How much would you pay to avoid traffic jams on your daily commute? $10? $20? How about $40?

That’s how much a tollway in the Virginia suburbs of Washington, D.C., charged for a short time last week. Outraged commuters call it highway robbery.

But transportation officials say the high-priced toll is less about money and more about changing commuter behavior and reducing congestion, and commuters all across the country might soon see more tolls in the future.

The 10-mile stretch of Interstate 66 from the Northern Virginia suburbs into the District of Columbia is like no other road in the country. It was built in the early 1980s for carpools and buses to use during rush hour. Over the years, officials have opened it up to hybrids and a few other exemptions, and in recent years, scofflaw single drivers violating the high-occupancy-vehicle-only law helped choke the road with gridlock.

So Virginia’s Department of Transportation is trying something controversial: ending free rides for hybrids, expanding the restricted hours and allowing solo drivers on for a price. And oh, what a high price it is.

When merging onto I-66 inside the Beltway one recent morning from Leesburg Pike in Falls Church, Uber driver Alfred Hewton looks up at the sign showing the price of the toll.

“Eleven dollars [to] Washington, D.C. $11.”

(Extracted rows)

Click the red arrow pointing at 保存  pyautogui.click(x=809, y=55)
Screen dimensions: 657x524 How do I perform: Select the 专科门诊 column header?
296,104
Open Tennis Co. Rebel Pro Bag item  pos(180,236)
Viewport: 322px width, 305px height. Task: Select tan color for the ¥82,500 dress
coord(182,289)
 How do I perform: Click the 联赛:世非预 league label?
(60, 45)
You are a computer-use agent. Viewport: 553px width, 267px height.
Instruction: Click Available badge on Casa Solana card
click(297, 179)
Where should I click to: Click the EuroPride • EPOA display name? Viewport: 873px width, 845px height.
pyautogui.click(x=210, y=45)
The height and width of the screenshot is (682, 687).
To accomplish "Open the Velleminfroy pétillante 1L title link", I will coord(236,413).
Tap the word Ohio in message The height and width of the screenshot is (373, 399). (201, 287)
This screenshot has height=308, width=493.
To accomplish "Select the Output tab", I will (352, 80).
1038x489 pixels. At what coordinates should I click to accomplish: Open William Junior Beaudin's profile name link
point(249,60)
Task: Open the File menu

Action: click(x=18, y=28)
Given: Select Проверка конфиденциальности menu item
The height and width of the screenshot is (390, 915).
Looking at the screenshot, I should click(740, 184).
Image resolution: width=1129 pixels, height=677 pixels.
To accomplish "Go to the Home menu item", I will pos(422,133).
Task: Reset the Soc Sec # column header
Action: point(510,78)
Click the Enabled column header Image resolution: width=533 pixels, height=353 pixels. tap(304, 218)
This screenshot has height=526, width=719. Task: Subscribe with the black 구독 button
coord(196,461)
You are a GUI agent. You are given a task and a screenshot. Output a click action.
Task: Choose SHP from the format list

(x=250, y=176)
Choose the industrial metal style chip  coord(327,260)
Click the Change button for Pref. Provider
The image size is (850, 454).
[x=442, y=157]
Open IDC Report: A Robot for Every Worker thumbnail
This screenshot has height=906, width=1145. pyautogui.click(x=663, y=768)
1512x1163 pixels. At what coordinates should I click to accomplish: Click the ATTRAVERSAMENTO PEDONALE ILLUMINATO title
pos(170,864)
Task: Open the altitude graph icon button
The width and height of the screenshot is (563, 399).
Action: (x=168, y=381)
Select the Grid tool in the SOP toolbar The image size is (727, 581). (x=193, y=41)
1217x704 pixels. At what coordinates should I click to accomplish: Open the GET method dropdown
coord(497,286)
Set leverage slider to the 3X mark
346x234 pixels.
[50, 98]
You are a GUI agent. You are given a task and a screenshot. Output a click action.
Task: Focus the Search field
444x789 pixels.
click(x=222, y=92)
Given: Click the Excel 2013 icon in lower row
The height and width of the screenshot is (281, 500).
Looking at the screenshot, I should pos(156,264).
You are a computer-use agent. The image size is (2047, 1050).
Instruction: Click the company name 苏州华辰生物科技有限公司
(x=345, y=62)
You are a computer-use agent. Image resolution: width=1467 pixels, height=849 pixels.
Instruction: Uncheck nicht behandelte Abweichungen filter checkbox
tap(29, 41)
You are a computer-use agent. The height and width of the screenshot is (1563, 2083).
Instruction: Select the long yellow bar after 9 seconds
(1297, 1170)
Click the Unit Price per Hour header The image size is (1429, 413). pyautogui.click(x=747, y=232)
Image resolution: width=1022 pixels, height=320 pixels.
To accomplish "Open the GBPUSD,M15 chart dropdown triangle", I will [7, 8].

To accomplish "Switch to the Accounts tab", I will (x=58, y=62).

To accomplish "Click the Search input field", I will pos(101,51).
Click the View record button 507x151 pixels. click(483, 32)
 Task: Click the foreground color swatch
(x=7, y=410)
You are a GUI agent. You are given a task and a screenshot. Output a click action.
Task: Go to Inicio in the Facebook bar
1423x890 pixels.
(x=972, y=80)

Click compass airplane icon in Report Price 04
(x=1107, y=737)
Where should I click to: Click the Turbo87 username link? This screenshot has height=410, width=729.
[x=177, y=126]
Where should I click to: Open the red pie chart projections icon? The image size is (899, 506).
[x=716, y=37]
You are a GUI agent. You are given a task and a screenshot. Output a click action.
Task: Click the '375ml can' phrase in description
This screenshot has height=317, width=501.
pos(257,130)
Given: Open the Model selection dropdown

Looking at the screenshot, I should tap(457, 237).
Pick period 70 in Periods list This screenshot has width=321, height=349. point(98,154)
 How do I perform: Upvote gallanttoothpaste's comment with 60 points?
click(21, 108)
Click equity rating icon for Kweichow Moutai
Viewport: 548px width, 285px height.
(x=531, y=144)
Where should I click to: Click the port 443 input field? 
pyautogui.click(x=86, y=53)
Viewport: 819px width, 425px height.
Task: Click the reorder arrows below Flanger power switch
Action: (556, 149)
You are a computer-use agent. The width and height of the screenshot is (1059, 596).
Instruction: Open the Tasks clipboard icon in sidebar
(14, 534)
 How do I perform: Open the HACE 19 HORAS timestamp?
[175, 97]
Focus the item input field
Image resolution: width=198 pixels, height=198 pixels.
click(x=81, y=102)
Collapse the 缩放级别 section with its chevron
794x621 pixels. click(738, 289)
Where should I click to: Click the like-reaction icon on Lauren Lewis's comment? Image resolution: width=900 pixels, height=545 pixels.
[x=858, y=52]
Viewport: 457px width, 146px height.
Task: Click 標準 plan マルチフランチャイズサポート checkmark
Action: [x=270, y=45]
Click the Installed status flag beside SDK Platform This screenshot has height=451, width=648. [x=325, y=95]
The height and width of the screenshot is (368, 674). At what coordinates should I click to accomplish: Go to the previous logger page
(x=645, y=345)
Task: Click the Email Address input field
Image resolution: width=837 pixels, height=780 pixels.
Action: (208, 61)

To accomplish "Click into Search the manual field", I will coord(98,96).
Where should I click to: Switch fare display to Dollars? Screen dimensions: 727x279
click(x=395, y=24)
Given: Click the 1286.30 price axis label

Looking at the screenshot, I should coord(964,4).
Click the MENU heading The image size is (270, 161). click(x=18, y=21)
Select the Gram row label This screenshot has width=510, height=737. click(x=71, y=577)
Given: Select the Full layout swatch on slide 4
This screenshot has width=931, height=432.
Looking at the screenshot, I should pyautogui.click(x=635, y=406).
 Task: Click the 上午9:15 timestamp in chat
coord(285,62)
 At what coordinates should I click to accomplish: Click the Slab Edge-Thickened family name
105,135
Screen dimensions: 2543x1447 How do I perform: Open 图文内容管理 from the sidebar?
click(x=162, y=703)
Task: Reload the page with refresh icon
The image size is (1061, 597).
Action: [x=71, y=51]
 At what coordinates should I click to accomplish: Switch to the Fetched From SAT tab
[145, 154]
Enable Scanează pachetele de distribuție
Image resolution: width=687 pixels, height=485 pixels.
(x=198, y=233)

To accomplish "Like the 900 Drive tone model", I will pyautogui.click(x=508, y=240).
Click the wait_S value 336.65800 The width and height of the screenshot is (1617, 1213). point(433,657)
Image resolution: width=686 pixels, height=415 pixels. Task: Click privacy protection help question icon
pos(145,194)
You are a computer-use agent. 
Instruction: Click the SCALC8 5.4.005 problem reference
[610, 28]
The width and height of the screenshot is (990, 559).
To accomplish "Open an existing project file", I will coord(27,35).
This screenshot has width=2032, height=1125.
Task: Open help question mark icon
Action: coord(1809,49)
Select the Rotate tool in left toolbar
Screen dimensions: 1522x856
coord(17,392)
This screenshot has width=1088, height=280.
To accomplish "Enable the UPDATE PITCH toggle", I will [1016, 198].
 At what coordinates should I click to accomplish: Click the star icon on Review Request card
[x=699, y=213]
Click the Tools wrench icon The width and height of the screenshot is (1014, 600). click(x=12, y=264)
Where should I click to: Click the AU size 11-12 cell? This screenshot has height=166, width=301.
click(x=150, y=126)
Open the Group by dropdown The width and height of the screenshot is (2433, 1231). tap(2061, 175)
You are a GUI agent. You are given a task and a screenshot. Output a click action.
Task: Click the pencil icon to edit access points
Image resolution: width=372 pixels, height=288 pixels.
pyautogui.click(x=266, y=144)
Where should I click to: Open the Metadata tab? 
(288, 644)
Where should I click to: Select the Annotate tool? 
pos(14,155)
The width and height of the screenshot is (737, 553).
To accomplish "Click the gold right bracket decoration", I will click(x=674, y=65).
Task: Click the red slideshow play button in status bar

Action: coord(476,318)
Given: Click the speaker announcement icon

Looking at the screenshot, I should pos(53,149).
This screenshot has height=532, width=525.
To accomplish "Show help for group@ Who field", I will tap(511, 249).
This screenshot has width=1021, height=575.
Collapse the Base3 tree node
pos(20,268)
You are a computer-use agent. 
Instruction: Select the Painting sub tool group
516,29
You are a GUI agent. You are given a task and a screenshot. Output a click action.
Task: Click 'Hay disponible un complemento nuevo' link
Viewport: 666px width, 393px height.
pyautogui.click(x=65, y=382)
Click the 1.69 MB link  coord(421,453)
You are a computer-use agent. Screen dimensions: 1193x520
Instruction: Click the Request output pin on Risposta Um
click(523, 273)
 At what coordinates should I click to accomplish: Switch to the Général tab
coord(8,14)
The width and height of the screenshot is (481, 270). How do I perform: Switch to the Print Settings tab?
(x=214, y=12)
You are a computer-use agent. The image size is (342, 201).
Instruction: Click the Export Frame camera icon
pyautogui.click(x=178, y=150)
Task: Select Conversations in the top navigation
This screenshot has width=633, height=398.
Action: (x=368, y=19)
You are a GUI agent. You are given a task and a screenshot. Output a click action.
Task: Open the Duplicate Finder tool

### Exercise task A
Answer these questions using the I-66 toll article:
(i) How long is the stretch of Interstate 66 described in the article?
(ii) When was that stretch of road built?
(iii) What toll to Washington, D.C., does the sign show Alfred Hewton?
### Exercise task B
Rewrite the rows from the first row through the row containing "Tap the word", replacing "Viewport" with "Window size" and keeping everything else unchanged.
The rows are unrelated to the I-66 toll article.

### Correct result A
(i) 10 miles.
(ii) In the early 1980s.
(iii) $11.

### Correct result B
Click the red arrow pointing at 保存  pyautogui.click(x=809, y=55)
Screen dimensions: 657x524 How do I perform: Select the 专科门诊 column header?
296,104
Open Tennis Co. Rebel Pro Bag item  pos(180,236)
Window size: 322px width, 305px height. Task: Select tan color for the ¥82,500 dress
coord(182,289)
 How do I perform: Click the 联赛:世非预 league label?
(60, 45)
You are a computer-use agent. Window size: 553px width, 267px height.
Instruction: Click Available badge on Casa Solana card
click(297, 179)
Where should I click to: Click the EuroPride • EPOA display name? Window size: 873px width, 845px height.
pyautogui.click(x=210, y=45)
The height and width of the screenshot is (682, 687).
To accomplish "Open the Velleminfroy pétillante 1L title link", I will coord(236,413).
Tap the word Ohio in message The height and width of the screenshot is (373, 399). (201, 287)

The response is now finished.